Often times people get into relationships not really knowing the other person, but thinking they want to. Sometimes they don't like what they find. Sometimes the person isn't as nice and kind or interesign as they had expected.

Re: Hanako's Broken Heart Club

Posted: Mon Jul 30, 2012 2:15 pm
by Nyzer
That's probably not how I would have put it, but sometimes people date just for the sake of dating and seeing what it's like. Not everyone goes into these things looking for a serious relationship. Some people just want something to do and somebody to hang arouhnd so they don't feel as lonely, or shut in, or whatever.
We call that either "friendship" or "a sexual relationship".

Re: Hanako's Broken Heart Club

Posted: Mon Jul 30, 2012 2:17 pm
by Myshina
The police said that the only way I could get a restraining order is if he was following me for more than 24Hours.

Re: Hanako's Broken Heart Club

Posted: Mon Jul 30, 2012 2:17 pm
by Oddball
Nyzer wrote:
That's probably not how I would have put it, but sometimes people date just for the sake of dating and seeing what it's like. Not everyone goes into these things looking for a serious relationship.
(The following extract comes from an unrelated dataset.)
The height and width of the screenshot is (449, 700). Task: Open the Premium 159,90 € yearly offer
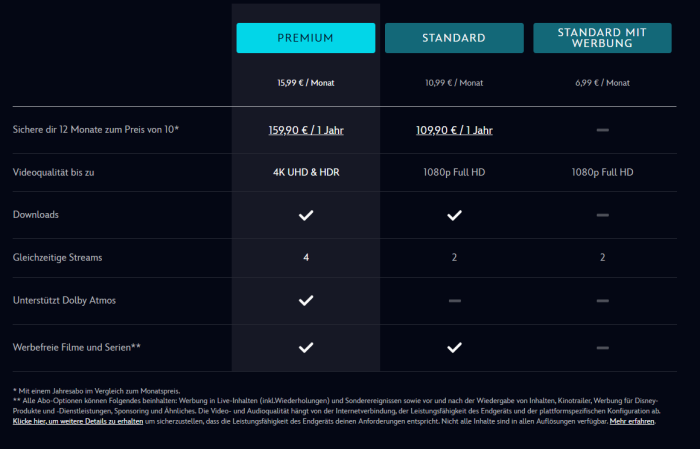tap(306, 130)
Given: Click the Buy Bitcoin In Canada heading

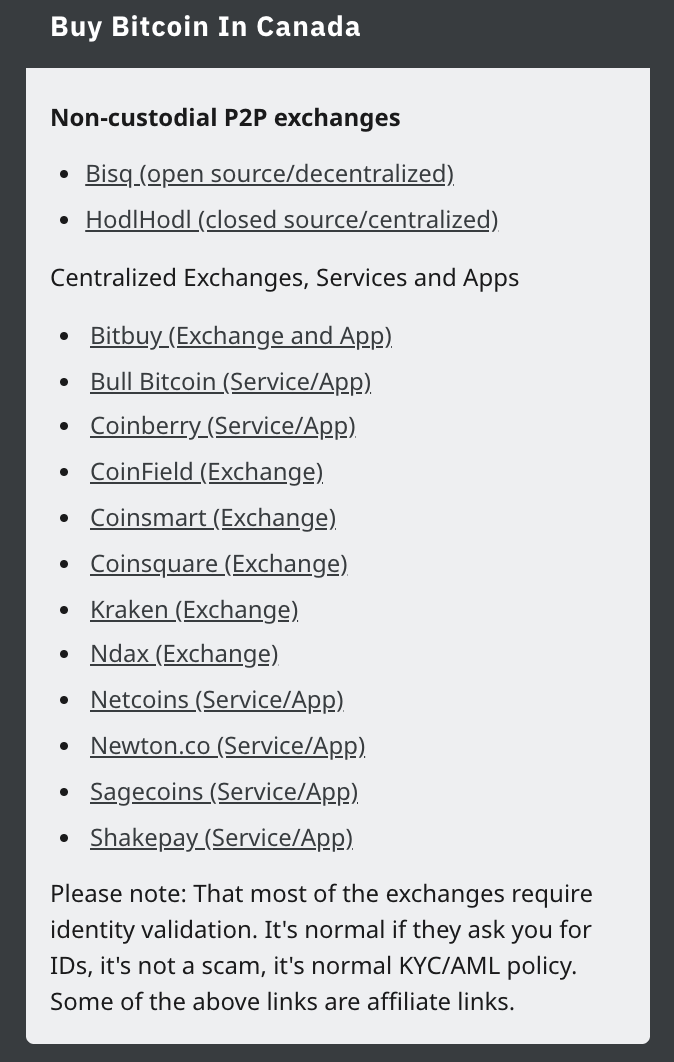Looking at the screenshot, I should [x=205, y=27].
Some people just want something to do and somebody to hang arouhnd so they don't feel as lonely, or shut in, or whatever.
We call that either "friendship" or "a sexual relationship".
Who is this "we"? Is this one of those British royalty things?


... You're not secretly Venom are you?

Re: Hanako's Broken Heart Club

Posted: Mon Jul 30, 2012 2:21 pm
by Nyzer
The police said that the only way I could get a restraining order is if he was following me for more than 24Hours.
I would say that it's probably too early for that, sure, but not to have other action taken. (I did make a second edit to my post, if you've yet to see it.)
Who is this "we"? Is this one of those British royalty things? ... You're not secretly Venom are you?
It's a mystery, yes, and yes.

Re: Hanako's Broken Heart Club

Posted: Mon Jul 30, 2012 2:25 pm
by Helbereth
@Myshina
Camoufrage wrote:Just leave him, he's coocoo
This.

Re: Hanako's Broken Heart Club

Posted: Mon Jul 30, 2012 2:38 pm
by Myshina
Helbereth wrote:@Myshina
Camoufrage wrote:Just leave him, he's coocoo
This.
I already did. He's the one who won't.

Re: Hanako's Broken Heart Club

Posted: Mon Jul 30, 2012 2:45 pm
by Nyzer
I suppose I will add that it's uncertain how he'll react in the future. As I said, he seems unstable, but I don't know if that's a normal thing or if he's snapped under some sort of pressure he's undergoing right now. He may "sober up" further and leave forever in shame, which is unfortunately the best outcome at this point. It's less likely that he may do something else, but ... well, I suppose it's still possible.

For now, the best thing to do is to establish your own boundaries and safety, for the moment. If you really can't get the police to make a move for this (what the hell, French law?) then a show of unity and strength from some friends or relatives, chasing him off, might be the next best thing. And see if you can't get someone to stay the night.

Re: Hanako's Broken Heart Club

Posted: Mon Jul 30, 2012 2:54 pm
by Myshina
My family is in Russia; friends are the next best option.

I already called a friend of mine who has agreed to stay with me. We'll see how this night will turn out. Hopefully in a good way.